When I interviewed the director Sir Peter Hall recently, he mentioned that when he was preparing the British premiere of Beckett's Waiting for Godot in 1955, Peter Brook suggested that he consider Francis Bacon as set designer. Although Bacon had established an international reputation with his 'screaming pope' paintings, Hall had never heard of him. They met for a drink, and it immediately became clear that the painter had no interest in theatre, and especially in collaboration. The prospect of what Hall wryly described as 'screaming tramps in a tree' swiftly receded.
It may be just as well, though I've still never seen a production of Godot that matches the intensity of my imaginings, and reverent visuals are part of the problem. Catching Tate Britain's Bacon retrospective just before it closed at the weekend, I edged through the crowded rooms with possible Godots in mind. Beckett and Bacon, two great artists of mid-century despair, might seem a perfect match, but the exhibition made me wonder. The quality of despair in each is quite distinct: Bacon's is savage, more insistent that humanity is trapped in animalistic flesh.
Both artists are drawn to the still air of interiors (Godot, like Happy Days, is a rare Beckett play set in a landscape), and there's certainly something theatrical about these canvases: Bacon's figures are overtly caged, even staged, trapped behind a kind of experimental proscenium. Later works, especially around the time of his lover's suicide in 1971, place figures beside ink-black doorways, hovering on the verge of extinction.

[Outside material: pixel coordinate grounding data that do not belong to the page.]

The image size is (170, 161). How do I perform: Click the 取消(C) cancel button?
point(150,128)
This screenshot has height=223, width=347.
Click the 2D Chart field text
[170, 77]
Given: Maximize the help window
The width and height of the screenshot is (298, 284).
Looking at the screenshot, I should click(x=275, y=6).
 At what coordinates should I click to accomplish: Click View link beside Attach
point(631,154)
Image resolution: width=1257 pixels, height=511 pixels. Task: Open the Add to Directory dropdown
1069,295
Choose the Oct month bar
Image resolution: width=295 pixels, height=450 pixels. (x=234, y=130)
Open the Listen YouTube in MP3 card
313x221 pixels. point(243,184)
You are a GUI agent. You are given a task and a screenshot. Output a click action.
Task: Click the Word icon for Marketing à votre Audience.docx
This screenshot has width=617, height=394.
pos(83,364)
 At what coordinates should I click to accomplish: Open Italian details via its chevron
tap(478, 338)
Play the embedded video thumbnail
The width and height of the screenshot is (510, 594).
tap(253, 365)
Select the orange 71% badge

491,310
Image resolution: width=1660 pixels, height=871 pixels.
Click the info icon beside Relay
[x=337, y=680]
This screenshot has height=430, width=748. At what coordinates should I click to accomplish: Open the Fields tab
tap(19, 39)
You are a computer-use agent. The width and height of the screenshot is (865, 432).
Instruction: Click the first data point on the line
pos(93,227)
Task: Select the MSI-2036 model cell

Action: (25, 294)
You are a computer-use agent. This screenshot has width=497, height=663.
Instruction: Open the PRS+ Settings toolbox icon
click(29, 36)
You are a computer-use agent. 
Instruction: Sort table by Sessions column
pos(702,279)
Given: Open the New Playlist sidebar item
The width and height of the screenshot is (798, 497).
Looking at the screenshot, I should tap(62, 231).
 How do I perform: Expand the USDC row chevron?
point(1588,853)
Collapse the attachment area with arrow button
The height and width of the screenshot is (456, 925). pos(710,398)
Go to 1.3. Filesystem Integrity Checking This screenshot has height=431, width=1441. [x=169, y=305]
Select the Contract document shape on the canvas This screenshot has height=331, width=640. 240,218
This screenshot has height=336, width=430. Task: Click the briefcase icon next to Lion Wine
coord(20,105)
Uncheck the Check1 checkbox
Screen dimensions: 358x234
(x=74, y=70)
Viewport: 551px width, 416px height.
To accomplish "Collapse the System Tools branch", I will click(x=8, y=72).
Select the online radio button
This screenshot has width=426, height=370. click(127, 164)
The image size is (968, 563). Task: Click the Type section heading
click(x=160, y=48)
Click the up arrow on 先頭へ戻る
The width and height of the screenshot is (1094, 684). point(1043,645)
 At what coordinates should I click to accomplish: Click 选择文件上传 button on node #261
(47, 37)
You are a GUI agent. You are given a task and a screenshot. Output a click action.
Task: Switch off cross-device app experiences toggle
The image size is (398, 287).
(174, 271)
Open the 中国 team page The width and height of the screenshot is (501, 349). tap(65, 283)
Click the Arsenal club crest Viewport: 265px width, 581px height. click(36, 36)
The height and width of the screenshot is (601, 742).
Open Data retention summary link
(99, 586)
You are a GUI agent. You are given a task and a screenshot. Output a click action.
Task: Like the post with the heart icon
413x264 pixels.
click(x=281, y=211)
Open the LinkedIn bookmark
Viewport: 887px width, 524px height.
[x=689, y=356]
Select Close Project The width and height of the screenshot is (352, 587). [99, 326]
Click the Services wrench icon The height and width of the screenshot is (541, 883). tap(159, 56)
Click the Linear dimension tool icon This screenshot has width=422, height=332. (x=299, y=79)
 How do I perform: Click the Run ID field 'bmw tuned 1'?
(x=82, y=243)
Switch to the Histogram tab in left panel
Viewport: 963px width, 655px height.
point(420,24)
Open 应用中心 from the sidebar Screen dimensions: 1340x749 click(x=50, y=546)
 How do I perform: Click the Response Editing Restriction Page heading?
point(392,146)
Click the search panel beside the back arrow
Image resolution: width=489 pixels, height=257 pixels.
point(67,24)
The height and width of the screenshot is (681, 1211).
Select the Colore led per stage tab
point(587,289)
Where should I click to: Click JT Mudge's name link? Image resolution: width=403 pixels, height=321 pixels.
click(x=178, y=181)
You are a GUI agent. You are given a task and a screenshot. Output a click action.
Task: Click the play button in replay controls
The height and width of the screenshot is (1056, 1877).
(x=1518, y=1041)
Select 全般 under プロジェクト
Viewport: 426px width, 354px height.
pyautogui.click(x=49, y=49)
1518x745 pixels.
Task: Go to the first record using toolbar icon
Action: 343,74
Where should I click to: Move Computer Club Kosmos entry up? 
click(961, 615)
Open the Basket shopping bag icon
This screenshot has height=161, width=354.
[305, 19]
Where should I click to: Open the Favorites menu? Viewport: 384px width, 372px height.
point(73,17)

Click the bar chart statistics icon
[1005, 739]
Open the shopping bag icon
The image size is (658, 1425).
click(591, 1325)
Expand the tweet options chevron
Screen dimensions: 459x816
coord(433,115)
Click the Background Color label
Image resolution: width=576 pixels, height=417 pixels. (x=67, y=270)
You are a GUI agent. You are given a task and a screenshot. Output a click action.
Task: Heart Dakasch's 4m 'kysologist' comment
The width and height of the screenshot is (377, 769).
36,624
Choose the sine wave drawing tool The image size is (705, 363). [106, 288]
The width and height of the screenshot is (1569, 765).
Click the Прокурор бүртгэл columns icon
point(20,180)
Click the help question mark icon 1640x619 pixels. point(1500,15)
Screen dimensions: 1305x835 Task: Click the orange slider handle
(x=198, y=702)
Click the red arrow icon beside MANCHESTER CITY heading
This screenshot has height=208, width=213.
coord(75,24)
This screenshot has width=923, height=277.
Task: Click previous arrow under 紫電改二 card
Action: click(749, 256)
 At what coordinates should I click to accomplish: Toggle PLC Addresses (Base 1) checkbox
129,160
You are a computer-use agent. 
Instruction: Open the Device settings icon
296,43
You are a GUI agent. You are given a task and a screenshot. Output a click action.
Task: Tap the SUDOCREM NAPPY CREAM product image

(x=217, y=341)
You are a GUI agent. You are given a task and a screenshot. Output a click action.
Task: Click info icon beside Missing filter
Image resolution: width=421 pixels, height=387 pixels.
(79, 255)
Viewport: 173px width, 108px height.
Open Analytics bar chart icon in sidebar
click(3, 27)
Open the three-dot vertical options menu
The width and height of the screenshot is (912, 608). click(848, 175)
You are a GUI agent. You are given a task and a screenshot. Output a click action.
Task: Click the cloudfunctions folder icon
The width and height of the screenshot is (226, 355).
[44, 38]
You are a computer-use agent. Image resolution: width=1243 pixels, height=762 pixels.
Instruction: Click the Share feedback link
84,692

Fleshy puddles of paint gather at their feet, as if the body is seeping away. Spectatorship and its queasy relation to suffering is a particularly disturbing element of Bacon's crucifixion triptychs, where men in homburgs slouch at the sidelines, gazing dispassionately at the passion.
The form is highly composed, as it must be to contain such eviscerated subjects - the stretched tendons, the exposed spines, the mouths hissing through death-rattle gnashers. Livid swashes of colour carry the pictures, especially Bacon's trademark orange-red. Although the Godot was an idea quickly abandoned, it's interesting to see his works inspired by Aeschylus' Oresteia (1981). You wouldn't use them as a backdrop, but they are powerful responses to the tragedies: the bodies hacked about, rent open, reduced to scraps of limb and torso around a deep red throne.
The crossover between visual artists and the stage is surprisingly attenuated. Mostly, it centres on Diaghilev's pioneering and publicity-magnet commissions for his Ballets Russes, scooping up Picasso, Chagall, Goncharova, Matisse. Christopher Wheeldon has discussed plans to follow in the impresario's footsteps with his own Morphoses company, and last year, Wayne McGregor collaborated with artist Julian Opie on the Royal Ballet's Infra. As theatre becomes increasingly interested in creating an environment for work rather than presenting a static picture, you can imagine further collaborations in which the visual artist is neither guest star nor supporting player but a fully integrated partner in the production. Who would you like to see move from gallery to stage?